物腰柔らかで、「私も思うところはいっぱいあるんだけどね…」とご自身の意見を口には出さずガイドされる姿が印象的でした。
「まさか自分のふるさとが、西部劇で見るようなゴーストタウンになるとは思わなかった」とも。

②もう帰れるエリアでも、除染してる所としてない所に線量の差がある

 宅地部分はまっさらにして除染しても、裏山部分は除染の対象外とのこと。

ここは除染済み。なので数値は低め(0.439マイクロシーベルト/h)

環境省の、除染実施計画を策定する地域の基準は、0.23マイクロシーベルト/h以上。引用:https://www.kankyo.metro.tokyo.lg.jp/policy_others/radiation/view/men.html

帰っていい地域なはずなのに、この基準よりは高い・・・

裏山へ

裏山に入ると比較的線量高めの1.414マイクロシーベルト(それでも帰還困難区域よりは低い)

ちなみに帰還困難区域では、車内でもこの値(3.365マイクロシーベルト)@国道6号

まだまだ除染は道半ばという風に感じました。

③除染で出た廃棄物は、仮置き場から中間貯蔵施設へ移送中

 少し前に見たような、除去土壌などが入ったフレコンバッグがずらっと並ぶ光景は、だんだん見られなくなってきている。
 除染で出た廃棄物は、燃やせるものは燃やしてかさを小さくしてから中間貯蔵施設へ。

フレコンバッグはぎっしり詰められておらず、空きが目立つ

④東電からの補償を貰うため、田畑を整える。でも、実際には耕作しない

「田畑を整える」ことで、耕作する意志があると見せる必要がある。そうしないと、補償はもらえないそう。

画面右側は茶色くなっているが、ここが「耕作意志あり」とみなされる土地。左側手前は耕作意志なしとのことだろう、とのこと。

⑤3月14日、常磐線が全線運転再開予定

 JR夜ノ森駅へ。ここはのり面につつじが植えられ、桜並木もある。JR常磐線は今年の3月14日に全線再開予定。 

桜の季節にまた来たい。
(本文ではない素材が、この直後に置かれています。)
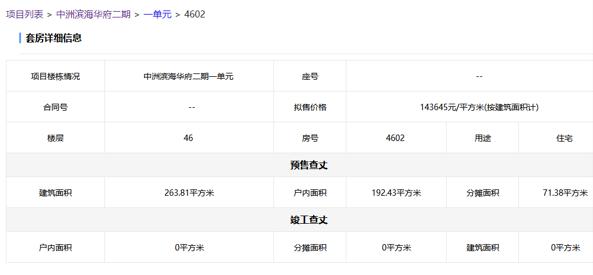Select the 住宅 usage value cell
Image resolution: width=593 pixels, height=275 pixels.
(x=564, y=138)
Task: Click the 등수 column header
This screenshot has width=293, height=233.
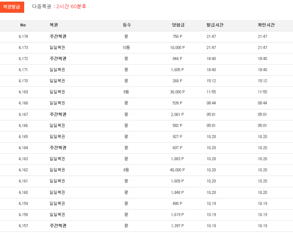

3月14日に全線開通ですから、来やすくなりますね。

⑥作家の柳美里さんが書店「フルハウス」を増築中

インターネットによると、現在は増築工事中。後ろには柳美里さんのと思われる新しめの家があった。

他にも、Iターン(Uターン?)で東京から戻ったという方の新築のお家も目にした。

⑦川俣町山木屋地区は、2018年度に小学校が再開したものの、開校して一年で生徒数がゼロになった

授業を再開した初年度である2018年度は5人の6年生がいたが、卒業したため、19年度には小学校の人数がゼロとなった。視察しなかったので写真はなし。学校が出来れば人が戻ると思った…とのこと。

他にも、津波の被害を受けた浪江町の請戸地区、牛の殺処分に反対し続けている畜産農家などを見学しました。震災からまもなく10年、風化させてはいけないことを、たくさん語って・見せて頂きました。

最初にも書いたのですが、首都圏で電気を使っている者として、一度は見に行って、思いを巡らせてほしいと思います。そして、電気の作り方について、もっとみんな考えてみてほしいなと思っています。